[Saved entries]
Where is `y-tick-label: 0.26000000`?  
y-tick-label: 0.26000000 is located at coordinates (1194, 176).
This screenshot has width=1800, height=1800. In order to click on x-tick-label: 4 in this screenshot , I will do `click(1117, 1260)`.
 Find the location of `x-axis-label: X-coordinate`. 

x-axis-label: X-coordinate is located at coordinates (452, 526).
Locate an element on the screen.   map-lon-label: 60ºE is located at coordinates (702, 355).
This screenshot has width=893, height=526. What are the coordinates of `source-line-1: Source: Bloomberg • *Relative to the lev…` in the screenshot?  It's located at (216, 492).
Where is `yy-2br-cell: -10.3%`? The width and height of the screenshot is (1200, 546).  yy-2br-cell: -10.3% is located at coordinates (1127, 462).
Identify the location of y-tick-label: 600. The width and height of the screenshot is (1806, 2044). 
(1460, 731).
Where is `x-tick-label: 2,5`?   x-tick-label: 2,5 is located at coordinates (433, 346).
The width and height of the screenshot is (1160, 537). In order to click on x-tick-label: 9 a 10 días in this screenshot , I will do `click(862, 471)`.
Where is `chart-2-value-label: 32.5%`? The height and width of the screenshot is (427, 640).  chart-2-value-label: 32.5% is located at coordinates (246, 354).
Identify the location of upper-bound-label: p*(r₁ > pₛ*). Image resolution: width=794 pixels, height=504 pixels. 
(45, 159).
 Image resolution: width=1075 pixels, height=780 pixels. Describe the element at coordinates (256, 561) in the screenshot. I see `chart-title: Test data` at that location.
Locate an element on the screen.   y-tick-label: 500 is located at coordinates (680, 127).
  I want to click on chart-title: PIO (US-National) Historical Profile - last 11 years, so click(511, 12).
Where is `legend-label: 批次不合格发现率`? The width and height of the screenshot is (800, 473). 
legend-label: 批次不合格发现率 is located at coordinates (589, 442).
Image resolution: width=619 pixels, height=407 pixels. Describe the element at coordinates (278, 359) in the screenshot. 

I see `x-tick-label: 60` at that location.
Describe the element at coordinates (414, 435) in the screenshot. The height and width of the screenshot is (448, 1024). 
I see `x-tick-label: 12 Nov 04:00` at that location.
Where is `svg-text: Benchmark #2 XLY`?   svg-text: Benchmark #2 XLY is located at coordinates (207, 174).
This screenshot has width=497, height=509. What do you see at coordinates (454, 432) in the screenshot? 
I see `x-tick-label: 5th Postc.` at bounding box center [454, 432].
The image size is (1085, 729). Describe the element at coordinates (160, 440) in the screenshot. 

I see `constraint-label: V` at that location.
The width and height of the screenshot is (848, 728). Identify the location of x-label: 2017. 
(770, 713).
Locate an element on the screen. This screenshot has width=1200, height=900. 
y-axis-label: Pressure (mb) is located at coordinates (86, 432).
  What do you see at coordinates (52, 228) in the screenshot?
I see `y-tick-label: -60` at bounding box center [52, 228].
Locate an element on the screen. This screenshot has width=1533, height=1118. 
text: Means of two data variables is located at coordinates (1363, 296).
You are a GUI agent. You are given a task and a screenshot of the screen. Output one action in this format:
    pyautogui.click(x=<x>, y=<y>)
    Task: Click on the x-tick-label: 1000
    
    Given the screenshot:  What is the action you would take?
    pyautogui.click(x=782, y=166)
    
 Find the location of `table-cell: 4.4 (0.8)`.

§ WORK INSTRUCTION:
Please rewrite all the entries above, substituting "Locate" for "Where is" and leaving everything else unchanged.

§ WRITTEN RESPONSE:
Locate `y-tick-label: 0.26000000`?  
y-tick-label: 0.26000000 is located at coordinates (1194, 176).
This screenshot has width=1800, height=1800. In order to click on x-tick-label: 4 in this screenshot , I will do `click(1117, 1260)`.
 Find the location of `x-axis-label: X-coordinate`. 

x-axis-label: X-coordinate is located at coordinates (452, 526).
Locate an element on the screen.   map-lon-label: 60ºE is located at coordinates (702, 355).
This screenshot has width=893, height=526. What are the coordinates of `source-line-1: Source: Bloomberg • *Relative to the lev…` in the screenshot?  It's located at (216, 492).
Locate `yy-2br-cell: -10.3%`? The width and height of the screenshot is (1200, 546).  yy-2br-cell: -10.3% is located at coordinates (1127, 462).
Identify the location of y-tick-label: 600. The width and height of the screenshot is (1806, 2044). 
(1460, 731).
Locate `x-tick-label: 2,5`?   x-tick-label: 2,5 is located at coordinates (433, 346).
The width and height of the screenshot is (1160, 537). In order to click on x-tick-label: 9 a 10 días in this screenshot , I will do `click(862, 471)`.
Locate `chart-2-value-label: 32.5%`? The height and width of the screenshot is (427, 640).  chart-2-value-label: 32.5% is located at coordinates (246, 354).
Identify the location of upper-bound-label: p*(r₁ > pₛ*). Image resolution: width=794 pixels, height=504 pixels. 
(45, 159).
 Image resolution: width=1075 pixels, height=780 pixels. Describe the element at coordinates (256, 561) in the screenshot. I see `chart-title: Test data` at that location.
Locate an element on the screen.   y-tick-label: 500 is located at coordinates (680, 127).
  I want to click on chart-title: PIO (US-National) Historical Profile - last 11 years, so click(511, 12).
Locate `legend-label: 批次不合格发现率`? The width and height of the screenshot is (800, 473). 
legend-label: 批次不合格发现率 is located at coordinates (589, 442).
Image resolution: width=619 pixels, height=407 pixels. Describe the element at coordinates (278, 359) in the screenshot. 

I see `x-tick-label: 60` at that location.
Describe the element at coordinates (414, 435) in the screenshot. The height and width of the screenshot is (448, 1024). 
I see `x-tick-label: 12 Nov 04:00` at that location.
Locate `svg-text: Benchmark #2 XLY`?   svg-text: Benchmark #2 XLY is located at coordinates (207, 174).
This screenshot has width=497, height=509. What do you see at coordinates (454, 432) in the screenshot? 
I see `x-tick-label: 5th Postc.` at bounding box center [454, 432].
The image size is (1085, 729). Describe the element at coordinates (160, 440) in the screenshot. 

I see `constraint-label: V` at that location.
The width and height of the screenshot is (848, 728). Identify the location of x-label: 2017. 
(770, 713).
Locate an element on the screen. This screenshot has width=1200, height=900. 
y-axis-label: Pressure (mb) is located at coordinates (86, 432).
  What do you see at coordinates (52, 228) in the screenshot?
I see `y-tick-label: -60` at bounding box center [52, 228].
Locate an element on the screen. This screenshot has width=1533, height=1118. 
text: Means of two data variables is located at coordinates (1363, 296).
You are a GUI agent. You are given a task and a screenshot of the screen. Output one action in this format:
    pyautogui.click(x=<x>, y=<y>)
    Task: Click on the x-tick-label: 1000
    
    Given the screenshot:  What is the action you would take?
    pyautogui.click(x=782, y=166)
    
 Find the location of `table-cell: 4.4 (0.8)`.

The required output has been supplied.